Exactly! There are more important problems to solve, page load time isn't one of them. My list includes:

* Better authentication

* More secure caching

* Improved ability to download large files

* Better methods to find alternate downloads locations

* Making each request contain less information about the sender

* Improved Metadata

I brain-dump a bit here: https://github.com/jimktrains/http_ng

EDIT: Formatting

I'm afraid you are - while things have improved for the reasons you outlined, corporate IT still going to be a major party pooper.
If at any point you need a reference guide of all the HTTP/1.1 hacks that we {could,should,would} change for HTTP/2, I found the following post really useful: http://ma.ttias.be/architecting-websites-http2-era/
nginx doesn't support http2, apache too.. So maybe it's time to make some efforts to implement it on servers first. Maybe make some donations to apache, nginx dev. teams to speed up this process.
nginx fully supports SPDY. HTTP/2 is largely based on SPDY so I expect that nginx will support HTTP/2 very soon.
This is my real worry, at least nginx supports SPDY so has a base to evolve from, Apache support appears to be in a really bad place last time I checked.
The two most largely deployed servers on the Internet don't have HTTP2 support so their experience implementing and using it was never factored into the protocol.

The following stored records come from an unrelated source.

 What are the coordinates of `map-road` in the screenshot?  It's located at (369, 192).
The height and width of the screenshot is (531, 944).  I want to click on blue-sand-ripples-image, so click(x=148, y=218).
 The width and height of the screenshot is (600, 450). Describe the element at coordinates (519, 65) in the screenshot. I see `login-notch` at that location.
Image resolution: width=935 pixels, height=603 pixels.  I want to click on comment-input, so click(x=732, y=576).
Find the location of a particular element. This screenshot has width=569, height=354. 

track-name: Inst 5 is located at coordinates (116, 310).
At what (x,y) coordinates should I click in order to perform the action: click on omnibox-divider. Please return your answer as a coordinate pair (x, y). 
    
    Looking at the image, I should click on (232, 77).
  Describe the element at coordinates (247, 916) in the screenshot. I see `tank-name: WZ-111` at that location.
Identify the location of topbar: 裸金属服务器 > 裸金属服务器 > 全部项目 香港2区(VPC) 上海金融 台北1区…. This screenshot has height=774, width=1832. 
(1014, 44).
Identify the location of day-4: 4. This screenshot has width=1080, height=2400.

And people wonder why I don't like it.

MS seem to be doing a good job of building it into IIS, Traffic Server has it, as does H2O, nghttp2 and others.

Google, FB, Twitter, Akamai have adapted their http daemons for it.

nginx has SPDY support so HTTP/2 should be forthcoming but I wonder if this will be the death of Apache - they didn't seem to be able to update the SPDY plugin to 2.4

Yes it's a pitty, Apache and mod SPDY is really a pain currently.
Try hacking together a rudimentary one over a socket opened by AT commands. Embedded programming including cellular modems for the win, Bob.